[WHAT THIS TASK INVOLVES] How does this sentence from the passage on hurdle models for citation counts read in Spanish: "Thus, we consider a dichotomic variable that first differentiates documents with and without citations."

[READING PASSAGE]
As pointed out previously, the process of citations of papers may be divided into two parts; in the first stage, the paper has no citations, while the second part provides the intensity of the citations. After a paper is cited for the first time, it accumulates new citations for at most the time since this first citation. Formally, we consider a hurdle model in order to deal separately with papers without citations and those with at least one citation. Thus, we consider a dichotomic variable that first differentiates documents with and without citations. In the former case, a separate process generates the number of citations. The hurdle count model represents a suitable distribution implying the assumption that the data come from two separate processes, with the simplest hurdle model setting the hurdle at zero. Specifically, the model we consider now is the hurdle model which sets the hurdle at zero with geometric distribution and with success probability at zero

ϕ \in [0, 1]

and a negative binomial (such as in (2)) for values larger than zero (see for instance Mullahy, 1986; Pohlmeier & Ulrich, 1995). Thus, we consider the model

Pr (Y = y | x) = \{\begin{matrix} ϕ (x), & y = 0, \\ \frac{\bar{ϕ} (x)}{\bar{p} (0 | x)} \frac{Γ (r^{- 1} + y)}{Γ (r^{- 1}) Γ (y + 1)} {\{\frac{1}{1 + r θ (x)}\}}^{r^{- 1}} {\{\frac{r θ (x)}{1 + r θ (x)}\}}^{y}, & y > 0, \end{matrix}

(5)

where

\bar{p} (0 | x) = 1 - p (0 | x)

,

p (0 | x) = Pr (Y = 0 | x) = {\{1 + r θ (x)\}}^{- r^{- 1}}

(taken from (2)) and

\bar{ϕ} (x) = 1 - ϕ (x)

. As can be seen, we assume that the hurdle parameter is not constant for all observations but is modeled similarly to the mean parameter depending on the covariates. The first (hurdle) part of (5) provides the probability of zero citations, while the second part governs the process once the hurdle has been passed with a truncated-at-zero probability distribution, which includes the probability of citations conditional on one citation.

The mean and variance of this hurdle distribution are provided by

\begin{matrix} μ_{x} & = & E (Y | x) = \frac{\bar{ϕ} (x) θ (x)}{\bar{p} (0 | x)}, \end{matrix}

(6)

\begin{matrix} σ_{x}^{2} & = & v a r (Y | x) = μ_{x} \{ϕ (x) + \bar{p} (0 | x) + \frac{μ_{x}}{\bar{ϕ}} [r \bar{p} (0 | x) + ϕ - p (0 | x)]\}, \end{matrix}

(7)

respectively, which are needed to compute the Pearson residuals, among other things.

A logit-link

ϕ (\tilde{y}; r, β) = exp (x^{T} δ) / (1 + exp (x^{T} δ))

, is now assumed to connect the covariates with the parameter

ϕ

, where

δ

is a new vector of regression parameters to be estimated. Both

θ

and

ϕ

may be influenced by different characteristics and variables. For this reason, the explanatory variables used to model them may not be the same. Finally, the log-likelihood is shown in the Appendix A (see expression (A2)). Because the parameters for the two pieces are different (then separable), the maximization may be carried out separately for each part.

The marginal effect reflects the variation of the conditional mean of citations due to a one-unit change in the jth covariate, allowing us to obtain the mean of citations according to information contained in some explanatory variables. For the log-link, we have

\begin{matrix} \frac{\partial E (y_{i})}{\partial x_{i j}} \frac{1}{E (y_{i})} = β_{j}, \end{matrix}

meaning that we can interpret

β_{j}

as the proportional change in the mean of citations per unit change in

x_{i j}

. For a dummy variable taking 0 and 1 values, it is well known that the estimator

\hat{exp} (β_{j})

[INFORMATION PROVIDED]
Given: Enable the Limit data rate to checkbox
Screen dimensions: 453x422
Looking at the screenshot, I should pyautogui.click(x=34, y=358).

[RESPONSE TO THIS EXERCISE] Así, consideramos una variable dicotómica que primero diferencia los documentos con y sin citas.